Source: MRC Viewable Ad Impression Measurement Guidelines, Version 1.0 (Final) – June 30, 2014
For display ads: 50% of the ad's pixels must be within the web browser's viewport for a minimum of 1 second.
For video ads: 50% of the ad's pixels must be within the web browser's viewport for a minimum of 2 seconds.
Viewable Impressions
Impression trackers are used by both advertisers and publishers to count the number of impressions an ad receives. However, this only captures served impressions — it does not confirm that a real user actually saw the ad. Accurately measuring viewability therefore requires a separate layer of measurement on top of standard impression tracking.
Ads may be served but not viewed for a number of reasons:
- The ad took too long to load, leaving a blank space where it should have appeared.
- The user scrolled past, switched tabs, or changed windows before the ad could render.
- The user was running an ad-blocking plugin such as AdBlockPlus, uBlock, or Ghostery.
- Technical issues with the webpage or browser prevented the ad from displaying.
There are also numerous fraudulent long-tail sites that employ various tricks to register an ad impression even when the ad could never have been visible on the page.
What is a long-tail website? A long-tail website is a small publisher or individual blogger. These sites typically monetize through Google AdSense, and the inventory they offer is referred to as long-tail inventory.
The concept of the viewable impression is the industry's primary response to this challenge. The principle is straightforward:
An advertiser pays only for ad impressions that were actually seen by a user.
In practice, measurement is more complex than the definition suggests. Companies such as Google, DoubleVerify, IAS, and Moat provide ad viewability measurement software to help advertisers determine how many of their ads were genuinely viewed.
Summary
- Ad fraud costs the digital advertising industry between US $26 billion and US $42 billion annually, with projections reaching US $100 billion by 2023.
- The most common types of ad fraud in web browsers are: invisible and hidden ads, domain spoofing, ad injection, click injection, and cookie stuffing.
- Ad fraud is a significant problem in mobile in-app advertising and is increasingly prevalent in fast-growing channels like OTT/CTV.
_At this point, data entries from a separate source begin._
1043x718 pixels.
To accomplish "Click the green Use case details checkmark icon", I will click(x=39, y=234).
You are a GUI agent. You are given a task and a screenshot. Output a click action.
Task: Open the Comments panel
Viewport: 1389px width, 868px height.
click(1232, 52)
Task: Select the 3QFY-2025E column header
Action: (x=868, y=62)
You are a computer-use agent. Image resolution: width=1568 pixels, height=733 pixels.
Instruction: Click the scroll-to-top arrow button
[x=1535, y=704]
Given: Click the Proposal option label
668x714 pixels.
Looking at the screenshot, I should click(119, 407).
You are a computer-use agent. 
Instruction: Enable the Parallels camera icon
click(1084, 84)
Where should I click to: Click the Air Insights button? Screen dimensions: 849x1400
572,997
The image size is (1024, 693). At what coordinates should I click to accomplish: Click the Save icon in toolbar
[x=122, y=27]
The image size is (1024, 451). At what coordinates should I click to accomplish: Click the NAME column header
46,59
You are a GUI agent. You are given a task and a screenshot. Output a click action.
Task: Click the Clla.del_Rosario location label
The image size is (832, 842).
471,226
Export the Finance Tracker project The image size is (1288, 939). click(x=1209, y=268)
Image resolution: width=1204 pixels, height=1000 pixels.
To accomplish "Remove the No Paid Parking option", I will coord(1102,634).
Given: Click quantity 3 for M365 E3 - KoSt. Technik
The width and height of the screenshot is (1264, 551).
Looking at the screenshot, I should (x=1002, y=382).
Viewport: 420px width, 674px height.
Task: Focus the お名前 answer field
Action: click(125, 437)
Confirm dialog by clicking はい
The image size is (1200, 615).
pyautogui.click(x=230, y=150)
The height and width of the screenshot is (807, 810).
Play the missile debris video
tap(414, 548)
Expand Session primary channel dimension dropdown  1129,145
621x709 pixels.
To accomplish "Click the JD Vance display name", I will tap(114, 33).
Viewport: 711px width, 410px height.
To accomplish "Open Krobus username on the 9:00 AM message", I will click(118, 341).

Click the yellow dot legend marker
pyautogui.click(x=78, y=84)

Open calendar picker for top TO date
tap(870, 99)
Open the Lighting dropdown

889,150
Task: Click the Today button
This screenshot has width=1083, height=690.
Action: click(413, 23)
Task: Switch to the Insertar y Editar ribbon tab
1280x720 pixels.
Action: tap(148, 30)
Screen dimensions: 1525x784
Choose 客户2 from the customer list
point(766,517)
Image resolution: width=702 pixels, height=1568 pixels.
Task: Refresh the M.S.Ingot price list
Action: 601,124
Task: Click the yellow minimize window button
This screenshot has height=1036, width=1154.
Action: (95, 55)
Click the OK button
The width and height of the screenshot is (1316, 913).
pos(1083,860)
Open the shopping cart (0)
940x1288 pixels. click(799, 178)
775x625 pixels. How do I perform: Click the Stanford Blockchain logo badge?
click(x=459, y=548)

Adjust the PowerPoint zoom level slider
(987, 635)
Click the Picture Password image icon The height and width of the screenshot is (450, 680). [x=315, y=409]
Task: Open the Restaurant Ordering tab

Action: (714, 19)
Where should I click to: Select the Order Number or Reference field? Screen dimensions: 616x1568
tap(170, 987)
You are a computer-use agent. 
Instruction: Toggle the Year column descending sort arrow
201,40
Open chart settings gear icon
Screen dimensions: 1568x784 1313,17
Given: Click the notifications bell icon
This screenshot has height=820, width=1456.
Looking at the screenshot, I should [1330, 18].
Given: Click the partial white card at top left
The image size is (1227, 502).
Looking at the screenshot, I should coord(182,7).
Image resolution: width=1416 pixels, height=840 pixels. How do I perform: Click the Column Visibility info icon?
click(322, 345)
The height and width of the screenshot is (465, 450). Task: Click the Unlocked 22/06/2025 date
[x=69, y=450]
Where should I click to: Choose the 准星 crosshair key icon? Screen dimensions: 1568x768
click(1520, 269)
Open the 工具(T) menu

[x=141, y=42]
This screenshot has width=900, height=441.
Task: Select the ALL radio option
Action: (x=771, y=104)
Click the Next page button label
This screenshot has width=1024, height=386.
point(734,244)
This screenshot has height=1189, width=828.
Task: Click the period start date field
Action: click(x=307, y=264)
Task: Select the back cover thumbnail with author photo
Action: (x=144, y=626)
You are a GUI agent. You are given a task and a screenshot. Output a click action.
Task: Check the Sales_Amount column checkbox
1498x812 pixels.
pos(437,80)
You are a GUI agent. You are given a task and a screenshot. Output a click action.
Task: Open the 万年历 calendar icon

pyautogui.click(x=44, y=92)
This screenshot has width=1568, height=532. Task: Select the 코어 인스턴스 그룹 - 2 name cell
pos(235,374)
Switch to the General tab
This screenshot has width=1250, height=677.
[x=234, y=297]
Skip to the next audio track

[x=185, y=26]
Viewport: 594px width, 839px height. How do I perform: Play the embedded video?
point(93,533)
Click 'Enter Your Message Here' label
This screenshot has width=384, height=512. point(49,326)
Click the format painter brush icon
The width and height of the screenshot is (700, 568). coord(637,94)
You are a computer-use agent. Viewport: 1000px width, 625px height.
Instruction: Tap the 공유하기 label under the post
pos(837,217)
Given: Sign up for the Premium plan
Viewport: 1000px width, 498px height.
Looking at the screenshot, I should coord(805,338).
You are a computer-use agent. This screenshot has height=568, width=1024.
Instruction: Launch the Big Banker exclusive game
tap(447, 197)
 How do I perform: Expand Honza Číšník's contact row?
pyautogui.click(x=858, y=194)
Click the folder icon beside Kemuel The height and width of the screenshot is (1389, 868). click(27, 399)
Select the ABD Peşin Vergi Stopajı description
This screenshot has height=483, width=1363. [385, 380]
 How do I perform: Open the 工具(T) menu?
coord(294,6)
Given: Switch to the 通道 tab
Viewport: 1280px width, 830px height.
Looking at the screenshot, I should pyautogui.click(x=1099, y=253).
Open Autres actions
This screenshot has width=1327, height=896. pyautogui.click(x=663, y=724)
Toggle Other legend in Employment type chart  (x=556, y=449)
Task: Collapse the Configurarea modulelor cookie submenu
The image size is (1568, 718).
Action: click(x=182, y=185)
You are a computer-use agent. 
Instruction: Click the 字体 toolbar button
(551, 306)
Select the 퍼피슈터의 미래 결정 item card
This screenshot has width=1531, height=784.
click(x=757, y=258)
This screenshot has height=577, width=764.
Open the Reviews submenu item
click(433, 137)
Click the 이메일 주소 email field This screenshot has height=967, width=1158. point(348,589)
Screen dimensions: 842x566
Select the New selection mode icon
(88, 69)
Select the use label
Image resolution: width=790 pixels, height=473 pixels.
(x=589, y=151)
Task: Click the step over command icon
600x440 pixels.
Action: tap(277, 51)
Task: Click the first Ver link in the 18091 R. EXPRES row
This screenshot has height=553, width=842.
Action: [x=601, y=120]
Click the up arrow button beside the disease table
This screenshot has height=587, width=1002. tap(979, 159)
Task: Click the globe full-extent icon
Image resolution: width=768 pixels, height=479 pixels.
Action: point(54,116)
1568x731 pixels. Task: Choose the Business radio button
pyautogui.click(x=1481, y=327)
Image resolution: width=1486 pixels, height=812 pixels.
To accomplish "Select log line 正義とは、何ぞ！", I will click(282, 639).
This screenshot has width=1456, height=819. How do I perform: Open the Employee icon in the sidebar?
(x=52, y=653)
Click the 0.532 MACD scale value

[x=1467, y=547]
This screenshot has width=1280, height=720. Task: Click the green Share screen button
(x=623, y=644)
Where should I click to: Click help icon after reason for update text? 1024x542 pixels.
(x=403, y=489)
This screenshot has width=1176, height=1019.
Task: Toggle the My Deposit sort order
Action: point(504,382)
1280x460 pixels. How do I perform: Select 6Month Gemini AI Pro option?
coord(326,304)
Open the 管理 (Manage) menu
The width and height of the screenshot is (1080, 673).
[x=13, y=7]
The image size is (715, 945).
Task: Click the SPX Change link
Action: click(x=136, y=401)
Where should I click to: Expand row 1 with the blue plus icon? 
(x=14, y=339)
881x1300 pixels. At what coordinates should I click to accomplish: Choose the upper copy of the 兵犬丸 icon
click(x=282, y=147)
- Practical defences include ad fraud detection software and adoption of IAB standards: ads.txt, app-ads.txt, ads.cert, and sellers.json.
- Ad viewability refers to whether an ad was actually seen by a human user. Some estimates suggest more than half of all served ads are never viewed.
- The IAB and MRC define a viewable impression as: 50% of a display ad's pixels in the viewport for at least 1 second; 50% of a video ad's pixels in the viewport for at least 2 seconds.
- Viewable impressions track ad impressions that meet those criteria and are confirmed to have been seen by a real user.